§ **Daftar Tugas**
- A) Terjemahkan kalimat "Anna orang yang ramah, meskipun Bahasa Inggrisnya kadang terbata." dari cerita tentang Anna ke dalam bahasa Inggris.
- B) Sebutkan semua bahasa yang disebut dalam cerita tentang Anna.
- C) Lanjutkan cerita tentang Anna mulai dari setelah kalimat terakhirnya.

§ **Cuplikan Sumber**
Cerita ini bagian dari Berlin 2013
Selama di Jerman saya tinggal bersama Ayu, adik dari seorang kawan lama. Ayu tinggal di sebuah apartemen yang pemiliknya bernama Anna. Mungkin juga saya salah menuliskan namanya tetapi demikianlah yang saya dengar. Anna sudah cukup berumur, mungkin di atas 60 tahun. Meski sudah berumur masih terlihat sehat dan cekatan. Anna orang yang ramah, meskipun Bahasa Inggrisnya kadang terbata. Yang pasti, jauh lebih bagus dari Bahasa Jerman saya yang bisanya hanya Ich liebe dich. Dalam sekejap saya bisa meyakini Anna adalah orang yang menghargai tamu dengan baik. Ketika saya sampaikan permohonan maaf karena tidak bisa berbahasa Jerman, dengan serta merta dia menjawab bahwa diapun tidak bisa berbahasa Indonesia. Begitulah caranya menegaskan bahwa tidak ada bahasa yang lebih terhormat di dunia ini. Semua bahasa sama saja dan orang tidak harus bisa berbahasa asing untuk menunjukkan dia seorang yang baik. Mungkin itu pelajaran yang bisa saya tangkap dari perkataan Anna.

§ **Cuplikan Data**

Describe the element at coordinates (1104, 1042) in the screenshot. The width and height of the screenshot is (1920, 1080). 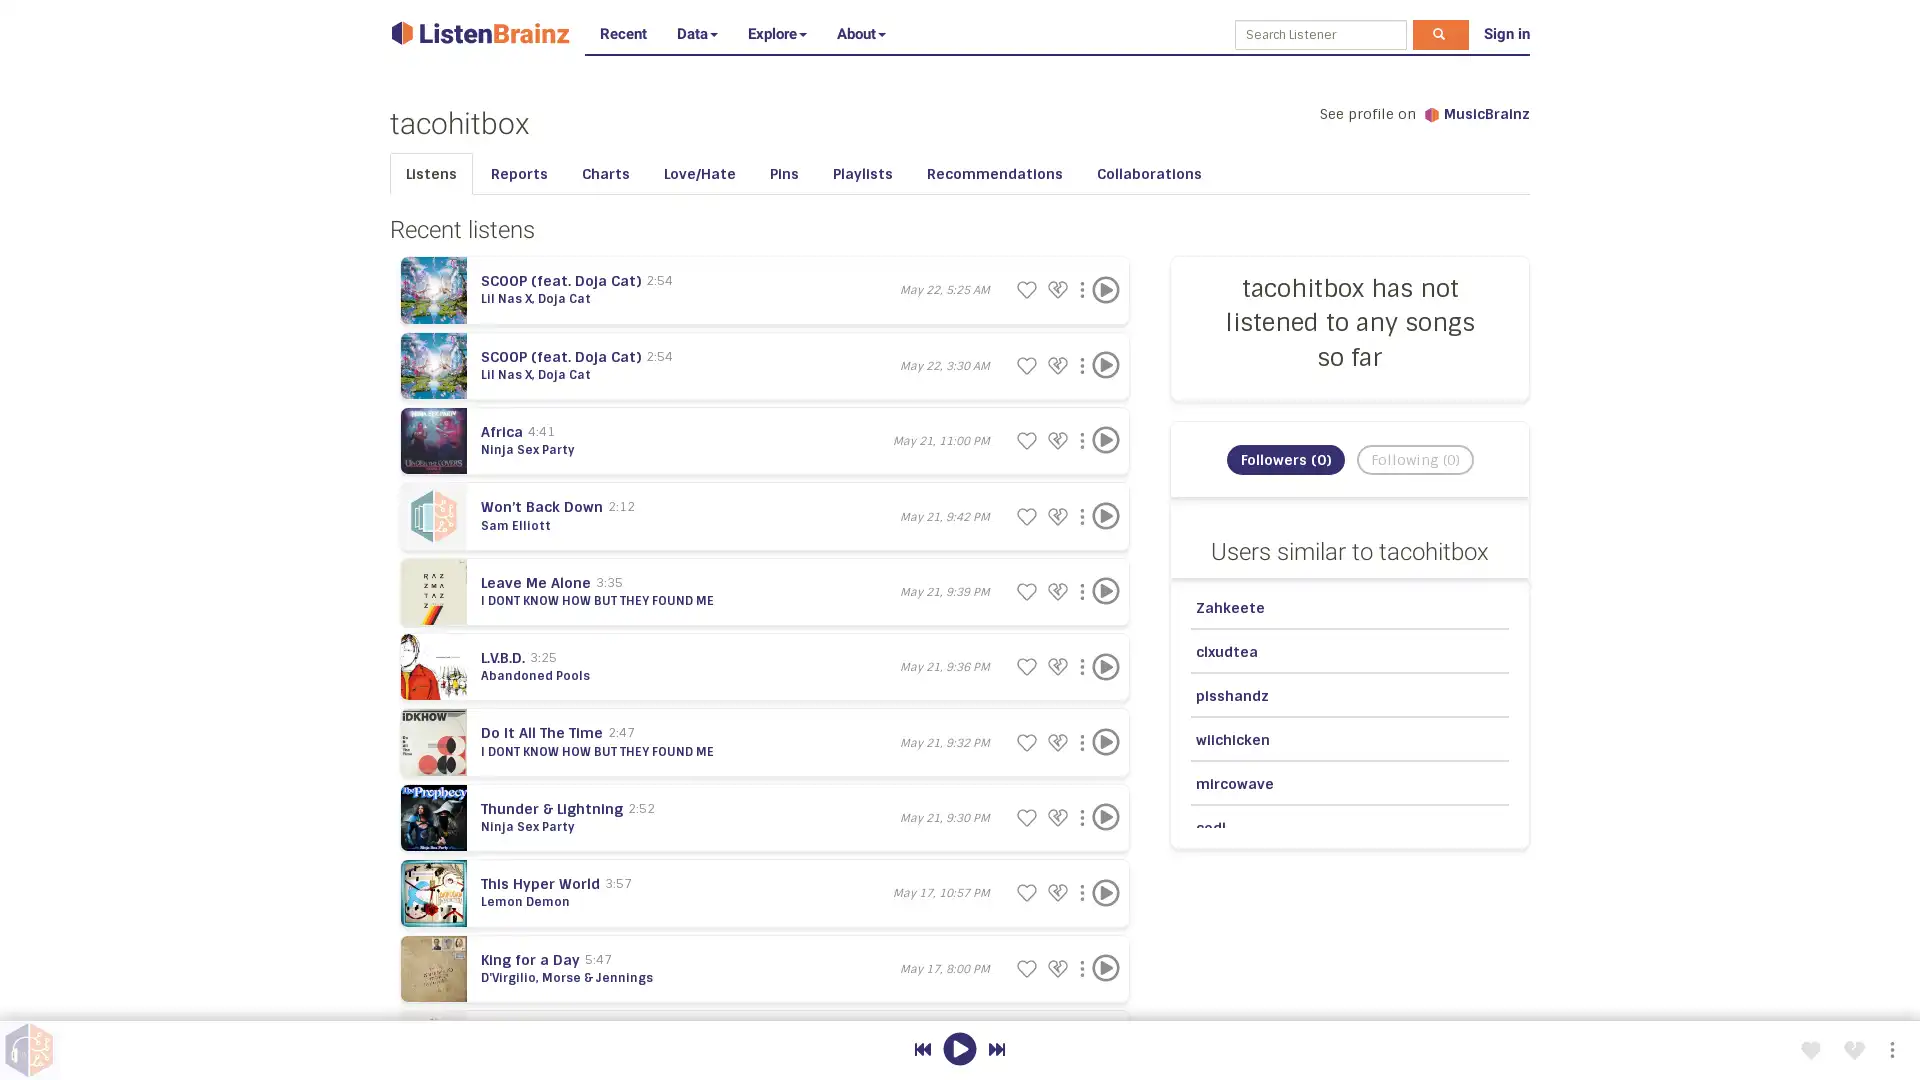
I see `Play` at that location.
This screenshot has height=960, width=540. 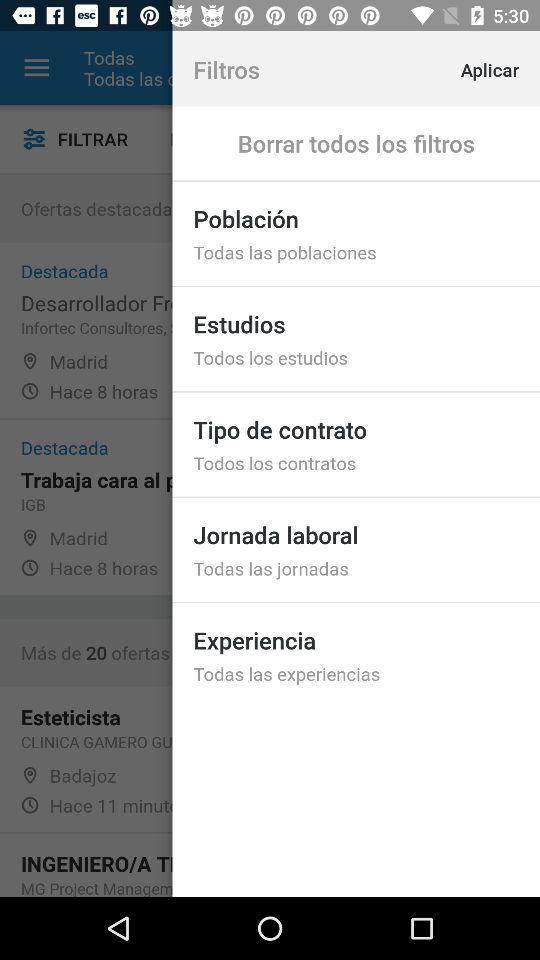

§ **Jawaban Berurutan**
- A) Anna is a friendly person, although her English is sometimes halting.

- B) Bahasa Inggris, Bahasa Jerman, Bahasa Indonesia

- C)
Karena tidak lancar dalam berkomunikasi verbal, saya mengandalkan bahasa tubuh ketika berkomunikasi dengan dia. Saya selalu tersenyum dan menempelkan tangan di dada sendiri ketika berterima kasih sambil sedikit menunduk. Saya yakin ini adalah bahasa tubuh universal yang bisa dipahami bahwa saya benar-benar berterima kasih atas kebaikannya mengizinkan saya tinggal di rumahnya. Ketika suatu ketika saya pamit hendak pergi, dia tidak lupa mengingatkan apakan saya sudah paham jalur kereta. Dengan bahasa yang terbatas, dia mencoba menunjukkan arah. Saya sangat hargai.
Suatu hari tiba-tiba dia kedatangan seorang perempuan. Saya pikir itu anaknya atau familinya, ternyata bukan. Ketika saya bertanya perihal perempuan itu, dia agak kesulitan menjelaskannya. Dia berusaha mengatakan bahwa perempuan itu sudah seperti keluarga tetapi bukan keluarganya. Dia sepertinya berusaha mencari istilah yang tepat untuk perempuan itu. Arkhirnya dia mengatakan, perempuan itu datang setiap minggu ke tempatnya untuk membantunya membersihkan rumah tetapi dia sudah dianggapnya seperti keluarga tetapi bukan keluarga. Saya tersentuh dengan cara komunikasi ini. Sebenarnya Anna bisa saja dengan singkat menjelaskan bahwa perempuan itu adalah clearner langganannya yang membersihkan rumahnya secara rutin. Namun dia tidak katakan itu karena rupanya ada nilai rasa yang tidak pas dengan menyebut perempuan itu seorang juru bersih-bersih. Saya yakin, Anna khawatir saya akan salah duga. Saya belajar dari dia betapa dia berusaa menjaga perasaan perempuan itu meskipun percakapan kami tidak didengar/dimengerti olehnya.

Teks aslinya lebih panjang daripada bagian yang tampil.